Sunday, July 23, 2006
In Delhi - A Quick Update
23 July, 2006 - 17:52 IND
Delhi is just fantastic. We stayed one night at the Major's Den (check the Lonely Planet for a listing, it's in the Pahar Ganj area) and then got up the next morning for church. I'm glad we finally found it because the Branch President offered to let us stay at his place. So I'm at his computer right now while Kem, Autumn, Ali, Chelsea, and Shawna sit and chat in a neighboring room. Weather here is hot and muggy, just the way I like it. Poor Ali couldn't sleep last night so we were going to have to look for a place with A/C - staying at the home of an expat is really nice. I guess his family is Stateside for a while and we're the replacement until we leave for our next site. I plan to spend lots of time at the Baha'i temple while we're here for my sociology of religion course, and last night we saw a Bollywood film at a big multiplex. (It was nice to go to the cinema but not much of a movie. It was the director's first feature, I found out later. No wonder that during the movie I turned to Ali and told her I felt like I was watching a student film.)
Here's a little something I just wrote that I figured I'd put out there. It could use some refining. So sue me.

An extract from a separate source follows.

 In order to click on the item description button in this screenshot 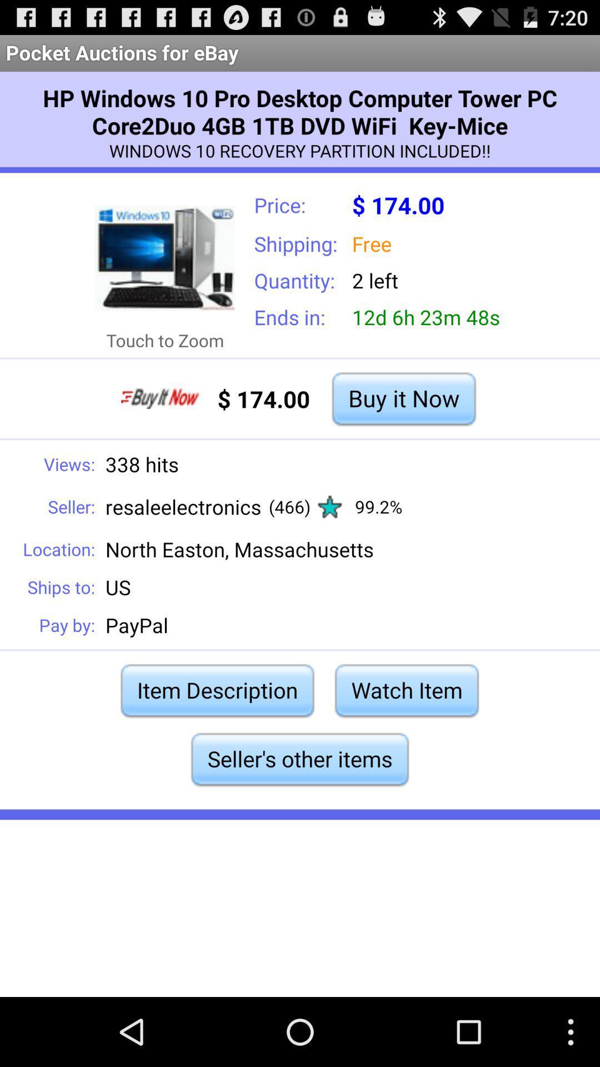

Delhi had stopped feeling so enormous to Andy. This wasn't just a street anymore, but his street. The row of spikes along the top of the neighbors' wall was the place where the mottled bird came and sang. The construction workers across the street had lost their anonymity. Dust on the windows next door collected, was washed off, collected again. From time to time he ventured into the city and from the raised metro lines, the clean glassy car, would look out at how the brick and mortar sprawled impossibly over countless miles; the journey home always had him recognizing more and more spots until he would arrive at a point where recognition became so habitual he could call it familiar. From here it was only a matter of a few dozen unmindful steps before Andy was home. Here the trees weren't Delhi's trees, but his. Andy's trees, Andy's neighbors, Andy's barking dogs and passing trucks. Andy's sounds of hammering from where men were gathered on the next block. Here was home, Andy decided, and here was a place just like ten million unknown places in the monster of a town.